begin

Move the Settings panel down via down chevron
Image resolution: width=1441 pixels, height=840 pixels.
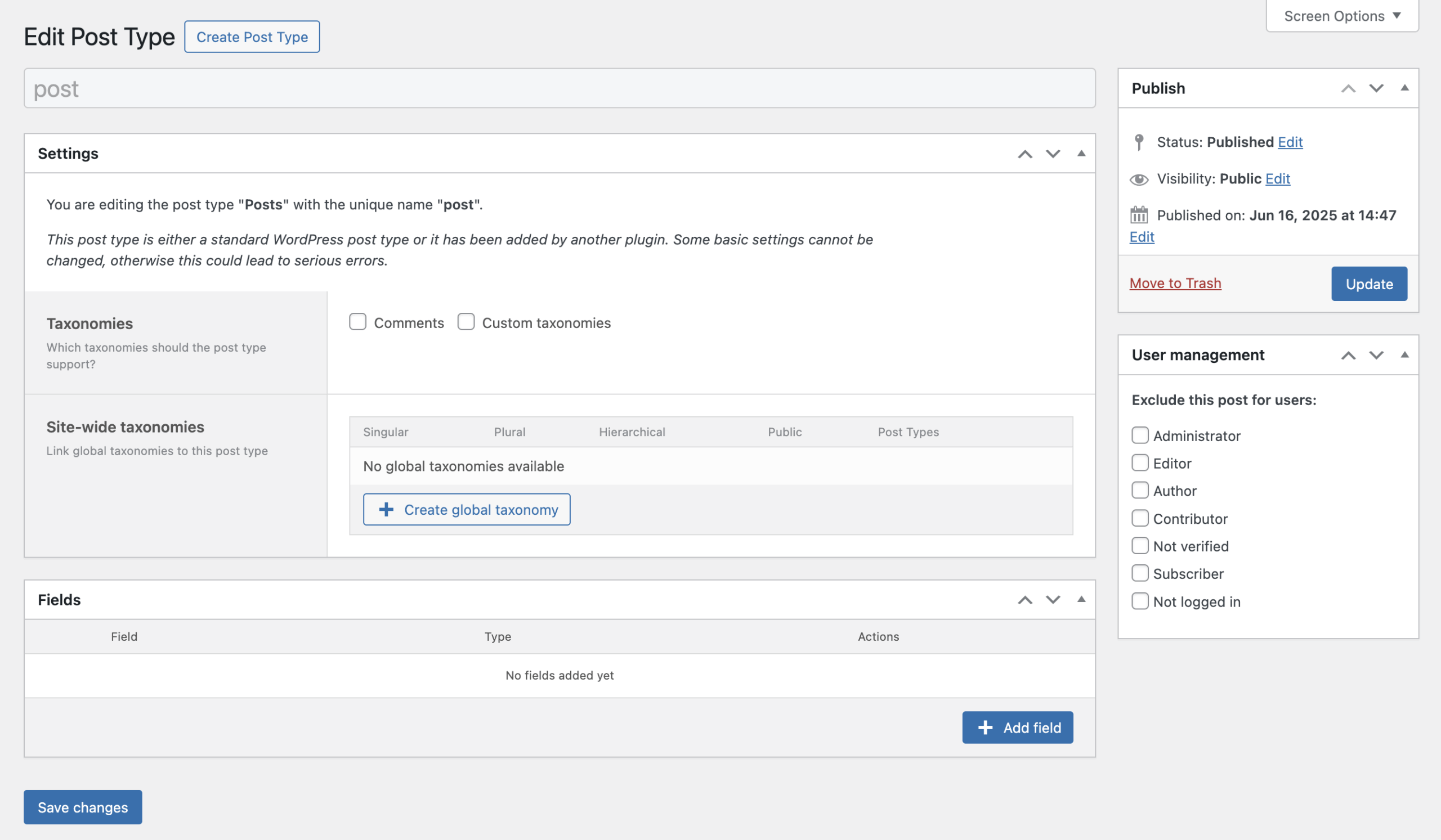point(1052,154)
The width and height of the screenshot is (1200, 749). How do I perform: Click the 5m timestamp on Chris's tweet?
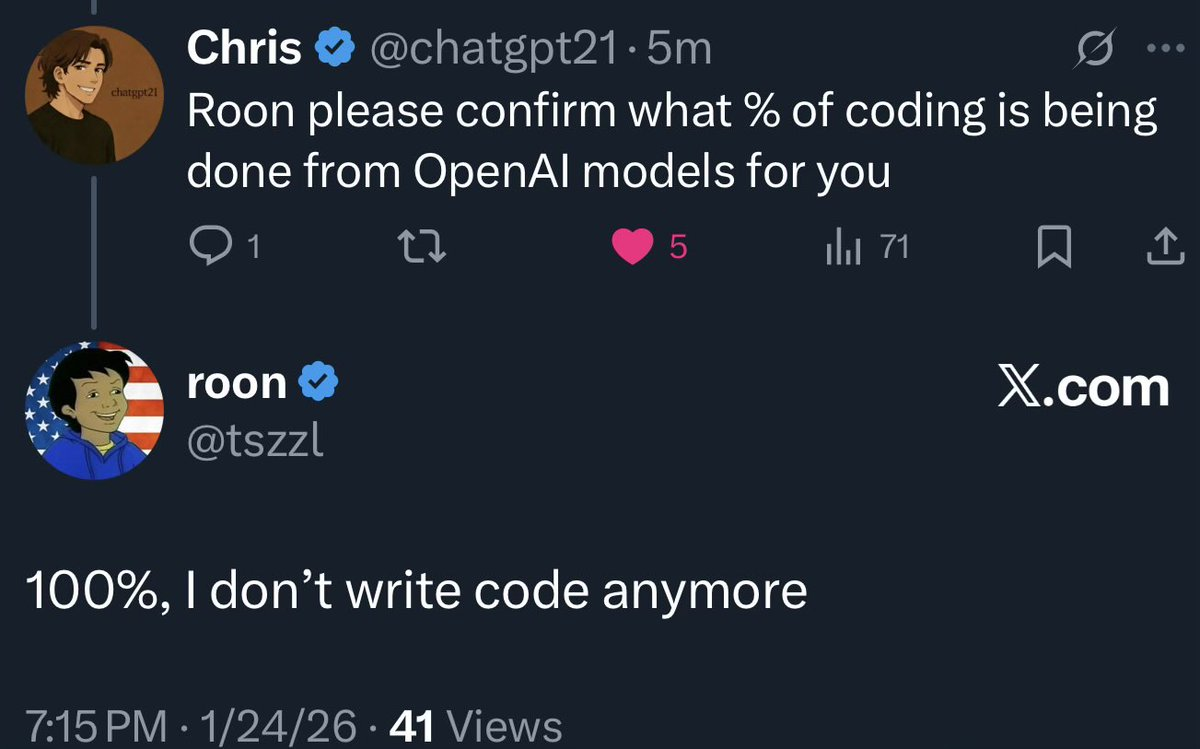680,49
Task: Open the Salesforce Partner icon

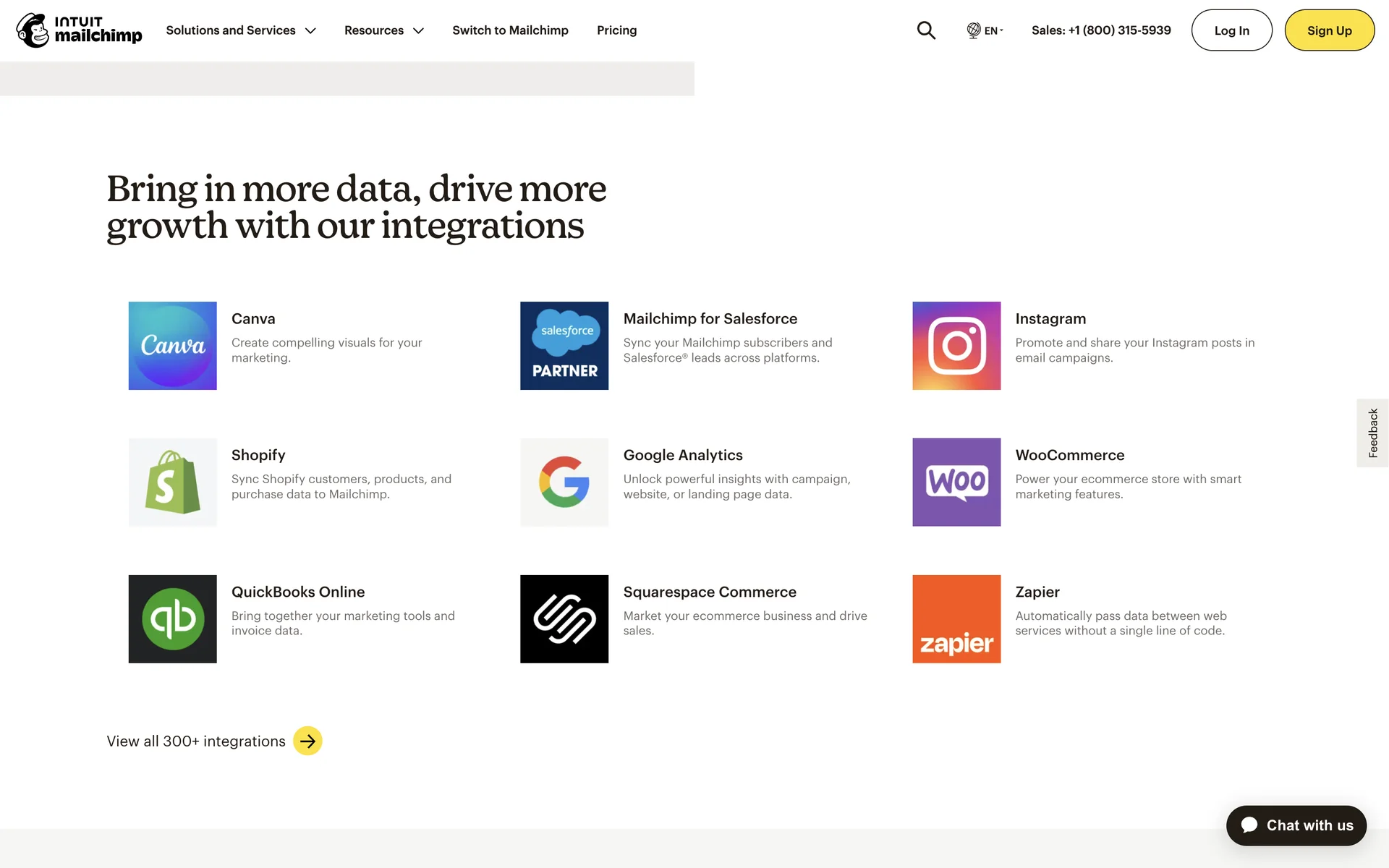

end

Task details
Reproduce every row above verbatim, omitting the pictures.

Response to the exercise
Move the Settings panel down via down chevron
Image resolution: width=1441 pixels, height=840 pixels.
point(1052,154)
The width and height of the screenshot is (1200, 749). How do I perform: Click the 5m timestamp on Chris's tweet?
680,49
Task: Open the Salesforce Partner icon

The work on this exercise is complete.